Ведь жизнь устроена так, что каждый из них тоже представитель меньшинства. Не того, так иного.
Вот самый простой пример.
В нашей стране около ста восьмидесяти народностей. Соответственно, сто семьдесят девять из них — меньшинства. И если ущемят наимельчайшее из меньшинств — хоть тофаларов или юкагиров, которых всего-то по пятьсот человек — все прочие встревожатся: кто следующий?
Ну, а мы, русские — нас ведь три четверти, нам то чего опасаться?
Увы, есть, чего: в шестимиллиардном человечестве нас, вместе с зарубежными соотечественниками, всего-то два процента. И, если станем вести себя не по-людски, найдется много способов напомнить нам, что на планете мы всего лишь жалкое меньшинство. Даже в родной нашей Евразии, где, как полагают некоторые честолюбивые политики, России удастся спрятаться от западных ветров, нас может ждать немало сюрпризов: а что, например, если Китай и Индия, объединившись, на правах евразийского большинства потребуют удовлетворения своих разнообразных, в том числе, и территориальных, амбиций?

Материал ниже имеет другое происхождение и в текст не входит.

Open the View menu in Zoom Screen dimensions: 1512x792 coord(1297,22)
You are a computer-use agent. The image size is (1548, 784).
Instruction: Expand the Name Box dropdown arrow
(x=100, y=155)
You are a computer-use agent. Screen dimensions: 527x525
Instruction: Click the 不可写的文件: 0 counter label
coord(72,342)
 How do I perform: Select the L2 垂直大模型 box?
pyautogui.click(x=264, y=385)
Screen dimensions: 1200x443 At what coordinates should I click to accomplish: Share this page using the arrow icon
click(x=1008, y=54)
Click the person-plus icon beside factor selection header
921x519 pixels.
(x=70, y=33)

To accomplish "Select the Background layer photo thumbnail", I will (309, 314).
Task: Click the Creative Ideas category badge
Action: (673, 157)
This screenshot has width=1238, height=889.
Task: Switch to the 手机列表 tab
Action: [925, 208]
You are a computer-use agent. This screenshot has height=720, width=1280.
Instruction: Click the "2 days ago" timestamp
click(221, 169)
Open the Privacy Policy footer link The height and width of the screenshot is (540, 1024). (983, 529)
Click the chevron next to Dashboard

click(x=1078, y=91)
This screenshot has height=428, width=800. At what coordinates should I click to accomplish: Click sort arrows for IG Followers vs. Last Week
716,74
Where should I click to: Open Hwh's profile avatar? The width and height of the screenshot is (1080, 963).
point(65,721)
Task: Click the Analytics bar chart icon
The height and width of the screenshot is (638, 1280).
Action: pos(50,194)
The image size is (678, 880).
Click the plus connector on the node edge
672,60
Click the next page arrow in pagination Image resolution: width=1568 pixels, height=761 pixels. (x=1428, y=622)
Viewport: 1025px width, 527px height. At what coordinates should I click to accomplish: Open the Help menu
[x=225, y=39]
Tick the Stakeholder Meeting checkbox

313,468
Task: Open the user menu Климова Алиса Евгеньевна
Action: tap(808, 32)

И когда полуграмотные подростки, вслед за толстощеким и горбоносым парламентарием, кричат на митингах «Россия — для русских», думают ли они, что продают задешево своих этнических братьев, что их агрессивные выкрики тут же отзовутся громогласным эхом сразу за границами страны схожими лозунгами: «Латвия — для латышей» или «Грузия — для грузин». Ведь в бывших братских странах, где русских хватает, они все-таки меньшинство.
В свое время Гитлер решил, что немецкое большинство может себе позволить обрасти жирком за счет славян, евреев и цыган. Результат был плачевен: Германия развалилась на несколько ошметков, которые лишь полвека спустя вернулись в прежние общие границы, да и то не полностью…
Сегодня некоторые политики, надеясь снять неплохой навар с религиозных проблем, требуют объявить Россию православной страной: ведь больше половины наших граждан в той или иной мере унаследовали именно православную традицию. Но, увы, рядом с миллиардным католическим миром православные — меньшинство. Да и все христиане, вместе взятые, меньшинство на планете: четверть, не больше.
Какой критерий ни возьми, надежды на приоритет минимальны, если, вообще, существуют. В том числе, и среди социальных категорий. Олигархи — меньшинство. Бомжи — тоже меньшинство. Интеллигенты — безусловно, меньшинство, о чем им постоянно напоминают хитроумные чиновники. А сами чиновники — большинство? Куда там — они абсолютное большинство только среди взяточников! И рабочие нынче в меньшинстве, их от силы процентов пятнадцать. И крестьяне меньшинство. И приезжие в городе. И горожане в деревне.
Когда-то неизбежной раздробленностью общества лукаво воспользовались большевики: сперва, якобы во имя интересов народа, уничтожили помещиков и капиталистов, потом священнослужителей, потом кулаков — самых работящих крестьян, потом вообще крестьян, потом мало-мальски думающих рабочих, потом, за несколько лет до войны, кадровых военных. Спохватились, было, в конце тридцатых, когда пошла обвальная охота на них самих. Но к кому им было обратиться за защитой — огромное, забитое, запуганное репрессиями большинство с трусовато-злорадным любопытством наблюдало, как каратели истребляли сами себя…
Сегодня коммунисты, маленькая парламентская фракция, сетуют, что их довели до полного политического ничтожества «Медведи» со своим конституционным большинством голосов в Госдуме. Им ехидно напоминают: а сами-то, когда семьдесят лет монопольно правили, хоть с кем-нибудь считались? Любопытно, как заговорит нынешняя партия власти, когда со временем новые победители спихнут ее в оппозицию?
А ведь кроме политических, этнических и социальных меньшинств, существует огромное количество не столь заметных, но ничуть не менее достойных. И никто из них не лучше. И никто из них не хуже. Да, нынче у нас тридцать миллионов автовладельцев — но значит ли это, что им позволено давить велосипедистов? И не приведи Господь дожить до времени, когда бесчисленные поклонники попсы получат возможность стереть с лица земли классическую оперу или органную музыку.